Wong, R, et. al. Relationship between lower body extremity power and fastball spin rate and ball velocity in professional baseball pitchers. J Strength Cond Res. 37(4):823-828, April 2023.
Lower extremity power has been hypothesized to increase ball spin and velocity during pitching in baseball.
Purpose: The purpose of this study was two-fold:
To determine the relationship between lower extremity power and fastball spin rate in professional baseball pitchers.
To determine the relationship between lower extremity power and ball velocity.
Subjects: Fifty-three (53) asymptomatic professional pitchers. Mean age 24.5 ± 3.6 years; 189.9 ± 6.1 cm; 92.6 kg ±10.3 kg).
Procedures: Each athlete performed 3 separate bilateral jump tests on force plates:
Countermovement jump (CMJ)
Squat jump (SJ)
Drop jump (DJ)
Average fastball spin rate and ball velocity for each pitcher was calculated using a 3-dimensional Doppler radar and video system over the course of a competitive season.
Analysis: Standard multiple regression analysis (p ≤ .05).
Significant relationships between spin rate and summation of variables for the CMJ (peak force, peak power, rate of power development and jump height (R2 = 0.20, F = 3.1, p = 0.03), but no individual variable was significantly associated (p < 0.09).
A significant amount of variance in ball spin explained by summation of variables for the SJ (peak force, peak power, rate of power development and jump height). (R2 = 0.19; F = 2.8, p =0.04).
Rate of power development was the only variable that significantly predicted ball spin within this model (B = 0.27; 95% confidence interval [CI]: 0.003-0.75, p = 0.050).
Ball spin was not associated with summation of DJ variables (peak power, rate of power development, jump height, reactive strength index and total power in watts) (R2 = 0.18, F = 2.0, p = 0.09).
Ball velocity was not significantly related to summation of either the CMJ variables (R2 = 0.10, p = 0.28 or the SJ variables (R2 = 0.07, p = 0.44).
There was a significant amount of variance in ball velocity explained by summation of variables for the DJ (R2 = 0.30, P = 3.93, p = 0.005)
The reactive strength index was the sole unique contribution to this model (B = 1.18; 95% CI: -10.34 to 2.36, p = 0.002).
These findings highlight the relevance of increased lower extremity power on increasing fastball spin rate and ball velocity.

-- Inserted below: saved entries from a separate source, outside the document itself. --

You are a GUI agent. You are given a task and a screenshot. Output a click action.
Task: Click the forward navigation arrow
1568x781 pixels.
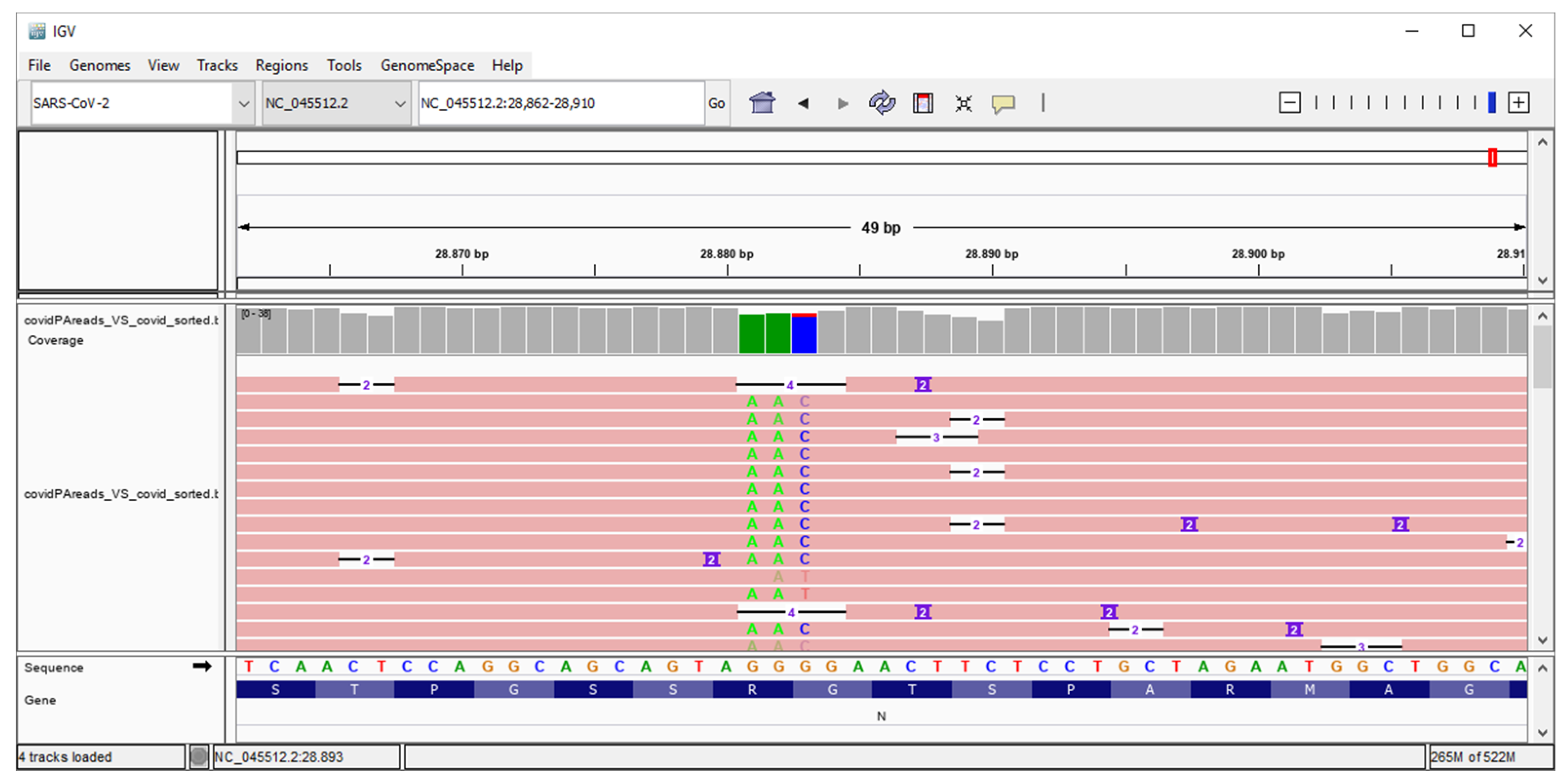pyautogui.click(x=842, y=103)
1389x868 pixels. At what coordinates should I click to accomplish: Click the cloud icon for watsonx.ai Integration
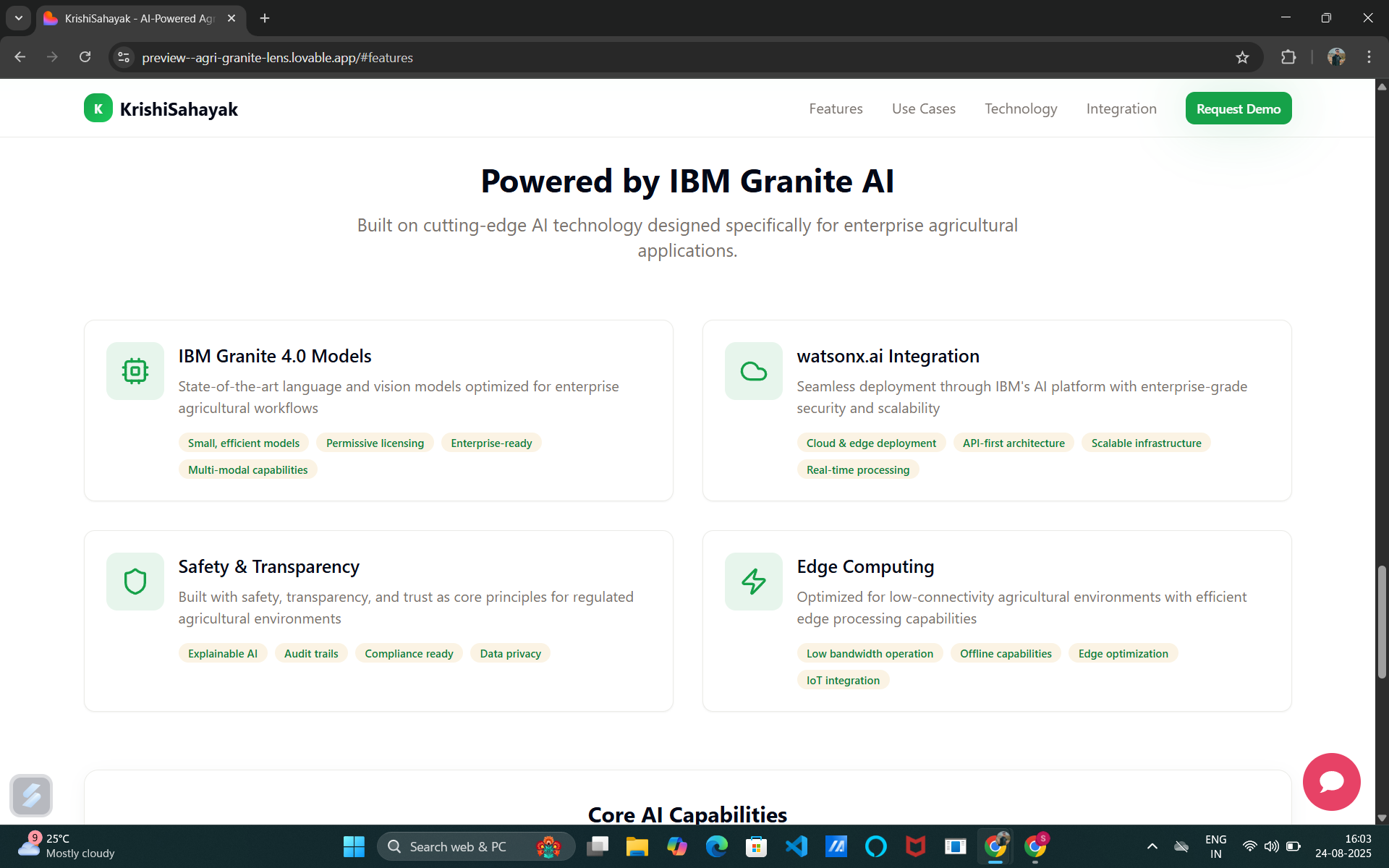click(753, 371)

A professional pitcher who has greater lower extremity power capabilities will have a greater chance of producing increased fastball spin rate and ball velocity. Higher power output during vertical jump testing can be a useful, predictive, and evaluative tool to identify athletes who have the potential or likelihood to express themselves with either higher spin rate or ball velocity. Medical care teams, strength and conditioning staff, and pitching coaches should consider this information to integrate appropriate training programs designed to improve functional power of the neuromuscular system to improve pitch characteristics and sport performance of baseball pitchers. It has been noted that patterned changes were present in drop of 4-seam fastball velocity and decrease in fastball spin rate in 15 games leading up to Tommy John surgery in professional pitchers. Our study supports the concept of completing force plate jump testing regularly, during preseason and in-season, to monitor fatigue and reduction in power output that could negatively affect pitcher game performance. Adding these regular testing measures would not only improve pitcher game performance but also allow the deployment of proactive conservative measures to reduce the risk before a player becomes injured.